Histopathologically, KS lesions are a mixture of different cell types. Endothelial cells are quite present within the KS lesions, as is a prominent spindle-cell proliferation surrounded by extravasated erythrocytes and macrophages. The cell of origin of the neoplasm is still debated, as is the clonality of the disease. There are some patients who have multiple independent clones of tumor, whereas a subset of patients appear to have metastatic lesions derived from a single clone. In general, however, aggressive treatment of the original lesion has not had substantial impact on the ultimate development of other lesions.

KS often is a cutaneous nonblanching red macule. As lesions increase in size, they often have surrounding ecchymoses and acquire more of a violet hue. At times, the lesions may become nodular and, with advanced disease, the lesions may become confluent with large plaques developing, particularly on the legs. There is no orderly pattern of tumor progression, and presentation may be with lesions at multiple sites. The rate of growth of the primary lesions, as well as the appearance of new lesions, is quite variable. The lesions may occur on any cutaneous site and on mucous membranes. Lymphatic involvement is not unusual, and KS may present as lymphadenopathy. Visceral involvement, particularly of the trachea, lungs, and gastrointestinal tract, occurs commonly and may be seen in the absence of cutaneous disease. The most striking morbidity associated with KS is that of lymph node involvement and consequent lymphedema involving the lower extremities, groin, and head and neck. Extensive parenchymal or pleural involvement of the lung may result in life-threatening respiratory compromise.
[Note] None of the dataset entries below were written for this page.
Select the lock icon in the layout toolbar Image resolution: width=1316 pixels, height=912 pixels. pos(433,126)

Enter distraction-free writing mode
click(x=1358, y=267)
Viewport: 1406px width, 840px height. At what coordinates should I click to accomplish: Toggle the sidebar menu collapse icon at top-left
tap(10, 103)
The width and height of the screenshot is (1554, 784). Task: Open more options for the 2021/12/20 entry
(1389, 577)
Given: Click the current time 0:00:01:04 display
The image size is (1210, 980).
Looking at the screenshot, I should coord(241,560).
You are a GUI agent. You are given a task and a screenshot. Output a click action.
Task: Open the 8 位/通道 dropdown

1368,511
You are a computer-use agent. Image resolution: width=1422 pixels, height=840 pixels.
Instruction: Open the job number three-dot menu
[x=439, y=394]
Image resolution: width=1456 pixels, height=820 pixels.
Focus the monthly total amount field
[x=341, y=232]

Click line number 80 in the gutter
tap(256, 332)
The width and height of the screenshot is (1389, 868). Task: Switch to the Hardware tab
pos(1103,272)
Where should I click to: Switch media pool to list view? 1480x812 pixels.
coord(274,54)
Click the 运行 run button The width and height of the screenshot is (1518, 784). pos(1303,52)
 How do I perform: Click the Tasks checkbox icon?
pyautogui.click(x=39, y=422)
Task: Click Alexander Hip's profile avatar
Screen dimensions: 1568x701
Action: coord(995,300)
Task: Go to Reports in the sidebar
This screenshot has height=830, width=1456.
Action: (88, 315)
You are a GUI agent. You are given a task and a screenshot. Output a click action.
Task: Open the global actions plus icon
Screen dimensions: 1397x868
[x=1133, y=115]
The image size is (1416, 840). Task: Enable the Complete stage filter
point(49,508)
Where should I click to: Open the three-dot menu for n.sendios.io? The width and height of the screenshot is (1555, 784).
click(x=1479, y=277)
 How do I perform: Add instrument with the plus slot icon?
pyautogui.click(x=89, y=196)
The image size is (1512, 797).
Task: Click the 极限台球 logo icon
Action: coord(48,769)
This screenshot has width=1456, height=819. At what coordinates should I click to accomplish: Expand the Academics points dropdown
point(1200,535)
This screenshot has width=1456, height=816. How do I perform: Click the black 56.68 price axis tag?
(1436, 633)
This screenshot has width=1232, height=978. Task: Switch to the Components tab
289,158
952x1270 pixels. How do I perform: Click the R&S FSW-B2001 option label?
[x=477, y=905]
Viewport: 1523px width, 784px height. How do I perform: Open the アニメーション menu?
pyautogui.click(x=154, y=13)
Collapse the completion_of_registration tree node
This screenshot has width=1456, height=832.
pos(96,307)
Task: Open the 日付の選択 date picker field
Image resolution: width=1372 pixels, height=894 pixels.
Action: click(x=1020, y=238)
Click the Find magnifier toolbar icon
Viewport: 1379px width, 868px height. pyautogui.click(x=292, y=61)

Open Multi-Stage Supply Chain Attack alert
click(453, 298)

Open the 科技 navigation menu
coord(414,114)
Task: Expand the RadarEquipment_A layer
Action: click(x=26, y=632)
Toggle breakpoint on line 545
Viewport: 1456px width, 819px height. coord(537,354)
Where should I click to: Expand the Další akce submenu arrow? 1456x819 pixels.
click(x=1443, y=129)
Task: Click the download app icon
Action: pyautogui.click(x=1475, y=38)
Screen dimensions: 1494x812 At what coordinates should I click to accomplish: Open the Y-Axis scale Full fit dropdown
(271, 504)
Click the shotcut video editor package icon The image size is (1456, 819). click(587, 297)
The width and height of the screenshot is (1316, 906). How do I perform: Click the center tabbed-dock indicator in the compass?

The diagnosis of KS is relatively straightforward in HIV-infected individuals presenting with an erythematous or violaceous cutaneous or mucosal lesion. However, bacillary angiomatosis caused by Rochalimaea species may result in similar lesions. This process, which is treatable with antibiotics, should be excluded by Warthin-Starry staining of biopsy material. Following diagnosis, an assessment should be made of the distribution of the lesions. The presence of visceral disease does not necessarily correlate with poor response of lesions to therapy, so that an extensive evaluation for gastrointestinal or lymphadenopathic KS is not indicated unless there are specific symptoms referable to such involvement.

In patients with symptomatic visceral disease, lesions associated with edema, or rapidly evolving extensive cutaneous disease, chemotherapy can often provide symptomatic relief (

Table 416-1) . The most active chemotherapeutic drugs appear to be paclitaxel, liposomal anthracyclines, or combinations of vincristine/bleomycin or doxorubicin/vincristine/bleomycin. Liposomal doxorubicin or liposomal daunorubicin have been shown to be active with reduced toxicity compared with standard agents and often are used as a first-line approach. For those patients who fail liposomal agents (common after 10 weeks), low-dose paclitaxel has been shown to be highly active, desirable, and well tolerated. Response to chemotherapy usually occurs within the first few weeks of treatment. Unfortunately, the lesions regrow when the chemotherapy is stopped, so treatment is generally chronic.

Patients with KS who do not have rapidly progressive disease and therefore do not require immediate intervention may be treated with several other approaches. The most important among these is aggressive antiretroviral therapy. Regression of KS is common among patients treated with combinations of antiretroviral drugs occurring 2 to 4 months after control of viremia has been achieved. For those patients whose KS persists despite antiretrovirals, options include observation, single-agent interferon-alpha, local radiation, intralesional chemotherapy, local cryotherapy, or combinations of these.

Selecting the optimal therapeutic approach involves determining the clinical status of the patient, particularly using the staging classification (

Table 416-2) , as well as lifestyle issues. Patients who are categorized as “good risk” by the TIS staging system are also good candidates for response to interferon-alpha, but toxicity is common. A number of agents currently in clinical trial appear to have potential for this patient group. Among these are thalidomide, 9- cis retinoic acid, and angiogenesis inhibitors.